Supercharging Azure DevOps reporting with Power BI

Introduction

In dynamic digital organizations, it’s essential to enable teams to monitor key project parameters and identify what’s working well and what’s not. Azure DevOps gives teams capabilities to track some DevOps parameters and make improvements but falls short in a few areas.

  • Limited customization – Basic analytics in Azure DevOps may not offer the level of customization needed for some teams’ specific reporting requirements. For example, teams may need to track specific metrics or create complex reports that are not supported by the built-in analytics.
  • Restricted cross-organization insights – Basic analytics in Azure DevOps may not support cross-organization reporting, making it difficult for large organizations with multiple Azure DevOps projects to gain holistic insights into their development processes.

In this blog post, we will explore how Azure DevOps Advanced Analytics coupled with Power BI Integration enables effective monitoring and analytics, helping teams optimize their workflows and deliver high-quality software efficiently.

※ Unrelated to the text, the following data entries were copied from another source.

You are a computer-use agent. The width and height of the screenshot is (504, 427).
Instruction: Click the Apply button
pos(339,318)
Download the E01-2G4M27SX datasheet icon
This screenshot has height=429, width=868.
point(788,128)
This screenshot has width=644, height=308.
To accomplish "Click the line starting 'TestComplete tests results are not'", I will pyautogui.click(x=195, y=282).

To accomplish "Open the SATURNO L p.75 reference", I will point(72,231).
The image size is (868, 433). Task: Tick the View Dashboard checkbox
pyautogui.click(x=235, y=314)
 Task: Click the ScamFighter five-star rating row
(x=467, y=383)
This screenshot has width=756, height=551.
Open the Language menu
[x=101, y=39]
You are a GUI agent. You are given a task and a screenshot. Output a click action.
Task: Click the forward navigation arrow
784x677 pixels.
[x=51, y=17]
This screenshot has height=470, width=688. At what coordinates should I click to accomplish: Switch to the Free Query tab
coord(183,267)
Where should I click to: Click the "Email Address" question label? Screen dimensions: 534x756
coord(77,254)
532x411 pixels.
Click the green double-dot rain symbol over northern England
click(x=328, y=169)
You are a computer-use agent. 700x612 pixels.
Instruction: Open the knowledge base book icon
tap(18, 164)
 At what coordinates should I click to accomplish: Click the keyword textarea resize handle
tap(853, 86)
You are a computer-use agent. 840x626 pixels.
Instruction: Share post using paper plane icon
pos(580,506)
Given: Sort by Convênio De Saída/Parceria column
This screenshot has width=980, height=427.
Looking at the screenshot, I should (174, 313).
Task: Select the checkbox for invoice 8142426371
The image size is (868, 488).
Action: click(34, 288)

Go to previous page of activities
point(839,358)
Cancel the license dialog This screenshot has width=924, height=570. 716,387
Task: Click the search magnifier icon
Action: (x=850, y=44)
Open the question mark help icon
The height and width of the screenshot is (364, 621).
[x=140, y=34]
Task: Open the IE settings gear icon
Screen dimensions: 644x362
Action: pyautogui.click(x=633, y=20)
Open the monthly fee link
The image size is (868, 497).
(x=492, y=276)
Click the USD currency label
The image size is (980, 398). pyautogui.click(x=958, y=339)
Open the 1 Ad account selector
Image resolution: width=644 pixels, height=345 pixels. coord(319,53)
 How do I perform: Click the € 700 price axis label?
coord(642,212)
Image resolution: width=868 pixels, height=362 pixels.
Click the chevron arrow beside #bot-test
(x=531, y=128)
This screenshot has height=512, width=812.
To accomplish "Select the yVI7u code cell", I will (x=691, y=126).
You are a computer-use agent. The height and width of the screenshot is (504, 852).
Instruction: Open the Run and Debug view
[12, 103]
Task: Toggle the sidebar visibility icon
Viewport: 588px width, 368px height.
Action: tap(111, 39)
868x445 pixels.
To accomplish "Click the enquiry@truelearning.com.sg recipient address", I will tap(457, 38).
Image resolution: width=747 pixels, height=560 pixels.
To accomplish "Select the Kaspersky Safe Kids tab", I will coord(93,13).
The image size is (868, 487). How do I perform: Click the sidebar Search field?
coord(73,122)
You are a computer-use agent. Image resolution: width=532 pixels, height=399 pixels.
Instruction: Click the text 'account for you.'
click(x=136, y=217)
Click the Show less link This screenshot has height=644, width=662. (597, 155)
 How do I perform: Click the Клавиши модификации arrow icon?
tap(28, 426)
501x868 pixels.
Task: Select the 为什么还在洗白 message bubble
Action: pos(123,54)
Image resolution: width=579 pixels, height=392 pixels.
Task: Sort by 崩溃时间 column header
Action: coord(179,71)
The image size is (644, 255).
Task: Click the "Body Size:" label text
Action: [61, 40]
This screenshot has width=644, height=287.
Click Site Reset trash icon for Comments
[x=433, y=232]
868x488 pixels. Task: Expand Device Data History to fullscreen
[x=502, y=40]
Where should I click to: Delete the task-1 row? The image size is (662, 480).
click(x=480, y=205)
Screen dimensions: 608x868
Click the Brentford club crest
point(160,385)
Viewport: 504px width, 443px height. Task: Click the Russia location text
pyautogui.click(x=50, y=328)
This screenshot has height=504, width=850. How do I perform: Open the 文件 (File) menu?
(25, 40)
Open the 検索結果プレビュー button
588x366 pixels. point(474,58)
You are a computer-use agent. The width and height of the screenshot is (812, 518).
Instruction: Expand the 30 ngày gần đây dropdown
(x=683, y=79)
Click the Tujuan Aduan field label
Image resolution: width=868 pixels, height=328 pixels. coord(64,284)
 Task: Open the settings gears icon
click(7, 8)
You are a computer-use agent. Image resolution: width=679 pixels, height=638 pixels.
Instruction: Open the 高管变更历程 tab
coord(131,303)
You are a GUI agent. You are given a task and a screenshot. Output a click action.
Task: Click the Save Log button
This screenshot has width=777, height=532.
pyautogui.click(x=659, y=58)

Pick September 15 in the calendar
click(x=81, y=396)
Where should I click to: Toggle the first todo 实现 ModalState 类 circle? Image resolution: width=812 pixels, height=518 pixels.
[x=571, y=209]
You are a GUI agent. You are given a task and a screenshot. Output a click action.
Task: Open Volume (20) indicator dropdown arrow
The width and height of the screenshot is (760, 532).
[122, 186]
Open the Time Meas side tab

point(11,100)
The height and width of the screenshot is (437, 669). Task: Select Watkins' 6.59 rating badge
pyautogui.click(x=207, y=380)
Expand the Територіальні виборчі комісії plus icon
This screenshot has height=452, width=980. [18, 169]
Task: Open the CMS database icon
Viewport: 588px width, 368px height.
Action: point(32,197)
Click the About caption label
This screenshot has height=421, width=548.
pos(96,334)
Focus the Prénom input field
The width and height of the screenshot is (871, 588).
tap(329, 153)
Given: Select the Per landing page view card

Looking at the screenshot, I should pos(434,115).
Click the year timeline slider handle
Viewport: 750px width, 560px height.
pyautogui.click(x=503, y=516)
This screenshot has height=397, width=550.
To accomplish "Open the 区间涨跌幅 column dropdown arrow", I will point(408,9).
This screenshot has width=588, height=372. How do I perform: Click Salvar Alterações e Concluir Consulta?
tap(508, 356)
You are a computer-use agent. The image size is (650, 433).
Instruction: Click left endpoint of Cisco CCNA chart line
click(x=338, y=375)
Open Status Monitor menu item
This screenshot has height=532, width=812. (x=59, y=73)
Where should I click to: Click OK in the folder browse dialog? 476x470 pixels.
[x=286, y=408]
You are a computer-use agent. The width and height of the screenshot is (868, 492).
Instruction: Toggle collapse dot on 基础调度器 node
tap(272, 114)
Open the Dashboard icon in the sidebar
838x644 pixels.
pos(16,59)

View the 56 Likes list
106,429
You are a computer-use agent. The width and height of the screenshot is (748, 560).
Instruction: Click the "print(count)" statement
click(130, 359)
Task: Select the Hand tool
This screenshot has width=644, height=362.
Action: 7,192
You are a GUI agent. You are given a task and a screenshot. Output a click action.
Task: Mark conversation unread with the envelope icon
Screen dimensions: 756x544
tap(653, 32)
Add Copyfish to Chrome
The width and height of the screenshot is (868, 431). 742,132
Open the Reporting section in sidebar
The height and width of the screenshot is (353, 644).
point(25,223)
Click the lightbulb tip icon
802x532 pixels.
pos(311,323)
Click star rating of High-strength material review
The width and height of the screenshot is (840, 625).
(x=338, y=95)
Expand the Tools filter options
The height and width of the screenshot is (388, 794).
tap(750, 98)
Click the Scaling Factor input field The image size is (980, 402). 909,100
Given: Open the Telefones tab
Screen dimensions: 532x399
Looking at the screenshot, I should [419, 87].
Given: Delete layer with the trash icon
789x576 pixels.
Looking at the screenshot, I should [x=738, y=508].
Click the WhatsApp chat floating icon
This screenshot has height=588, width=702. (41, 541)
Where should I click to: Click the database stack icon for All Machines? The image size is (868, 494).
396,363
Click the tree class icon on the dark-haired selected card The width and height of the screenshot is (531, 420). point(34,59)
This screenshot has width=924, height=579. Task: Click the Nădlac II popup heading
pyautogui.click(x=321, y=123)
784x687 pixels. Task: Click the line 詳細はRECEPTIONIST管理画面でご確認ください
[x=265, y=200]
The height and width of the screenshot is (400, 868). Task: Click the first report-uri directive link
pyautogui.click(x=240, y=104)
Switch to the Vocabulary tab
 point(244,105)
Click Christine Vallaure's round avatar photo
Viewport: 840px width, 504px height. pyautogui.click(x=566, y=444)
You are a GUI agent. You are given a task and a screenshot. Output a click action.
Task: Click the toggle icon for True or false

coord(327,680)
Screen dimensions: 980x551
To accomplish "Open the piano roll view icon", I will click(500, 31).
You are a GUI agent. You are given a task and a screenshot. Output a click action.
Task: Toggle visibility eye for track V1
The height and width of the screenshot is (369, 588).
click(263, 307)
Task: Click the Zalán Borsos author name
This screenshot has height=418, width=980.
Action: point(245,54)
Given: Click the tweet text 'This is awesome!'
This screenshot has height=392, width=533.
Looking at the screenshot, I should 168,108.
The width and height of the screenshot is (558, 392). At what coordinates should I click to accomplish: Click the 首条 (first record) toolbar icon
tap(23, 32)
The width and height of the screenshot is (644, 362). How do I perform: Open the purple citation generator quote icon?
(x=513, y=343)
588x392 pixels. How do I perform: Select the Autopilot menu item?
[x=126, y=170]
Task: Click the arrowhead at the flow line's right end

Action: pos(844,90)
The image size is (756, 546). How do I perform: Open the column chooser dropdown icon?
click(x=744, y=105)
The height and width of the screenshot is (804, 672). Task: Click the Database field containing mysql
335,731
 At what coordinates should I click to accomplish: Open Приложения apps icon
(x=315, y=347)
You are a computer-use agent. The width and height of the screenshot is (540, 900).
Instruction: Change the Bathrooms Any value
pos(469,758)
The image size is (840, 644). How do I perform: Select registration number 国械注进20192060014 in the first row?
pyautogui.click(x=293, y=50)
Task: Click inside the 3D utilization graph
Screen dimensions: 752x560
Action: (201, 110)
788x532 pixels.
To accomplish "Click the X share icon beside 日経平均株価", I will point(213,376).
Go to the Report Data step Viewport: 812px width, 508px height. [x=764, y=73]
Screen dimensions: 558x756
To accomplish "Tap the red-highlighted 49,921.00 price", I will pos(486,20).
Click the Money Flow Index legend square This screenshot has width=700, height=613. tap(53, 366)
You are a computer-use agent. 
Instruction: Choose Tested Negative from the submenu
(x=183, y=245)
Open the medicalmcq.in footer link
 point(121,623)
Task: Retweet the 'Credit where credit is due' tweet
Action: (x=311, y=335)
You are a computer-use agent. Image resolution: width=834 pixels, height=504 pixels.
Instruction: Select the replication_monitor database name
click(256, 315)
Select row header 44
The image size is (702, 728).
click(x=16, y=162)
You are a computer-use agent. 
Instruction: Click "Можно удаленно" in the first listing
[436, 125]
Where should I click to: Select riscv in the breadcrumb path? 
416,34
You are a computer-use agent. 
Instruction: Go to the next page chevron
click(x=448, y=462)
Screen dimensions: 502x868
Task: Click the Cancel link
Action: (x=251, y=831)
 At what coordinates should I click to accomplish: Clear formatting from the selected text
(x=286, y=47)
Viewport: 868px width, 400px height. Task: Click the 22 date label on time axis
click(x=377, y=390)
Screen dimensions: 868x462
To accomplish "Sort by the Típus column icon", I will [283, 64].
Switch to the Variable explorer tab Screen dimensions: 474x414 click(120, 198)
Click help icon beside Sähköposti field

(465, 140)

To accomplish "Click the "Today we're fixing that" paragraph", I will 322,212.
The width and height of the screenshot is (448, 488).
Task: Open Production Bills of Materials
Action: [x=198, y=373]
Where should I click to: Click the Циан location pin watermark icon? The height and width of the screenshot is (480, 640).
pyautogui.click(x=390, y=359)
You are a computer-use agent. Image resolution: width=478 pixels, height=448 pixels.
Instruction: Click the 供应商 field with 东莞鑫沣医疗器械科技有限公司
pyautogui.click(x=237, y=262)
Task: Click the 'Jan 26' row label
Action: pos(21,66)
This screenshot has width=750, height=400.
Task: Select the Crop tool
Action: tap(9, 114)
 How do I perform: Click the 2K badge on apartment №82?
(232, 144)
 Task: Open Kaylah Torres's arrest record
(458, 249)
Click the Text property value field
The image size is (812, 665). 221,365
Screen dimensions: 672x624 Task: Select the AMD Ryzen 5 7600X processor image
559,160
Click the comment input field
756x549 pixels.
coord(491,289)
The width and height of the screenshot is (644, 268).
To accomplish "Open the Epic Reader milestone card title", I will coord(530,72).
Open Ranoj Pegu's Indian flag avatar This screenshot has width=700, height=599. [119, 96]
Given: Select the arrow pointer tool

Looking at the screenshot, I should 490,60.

Data connection methods for Advanced Analytics

Azure DevOps gathers data across the software development lifecycle – during code commits, application builds, testing and deployments. This information is crucial for knowing how the development lifecycle is progressing, finding where things slow down, and making them better. When Azure DevOps is coupled with Power BI, teams can maximize the outcome by turning the data into valuable insights using advanced analysis and visuals. Azure DevOps provides capability to expose this data in various connection methods which can be consumed in Power BI for reporting.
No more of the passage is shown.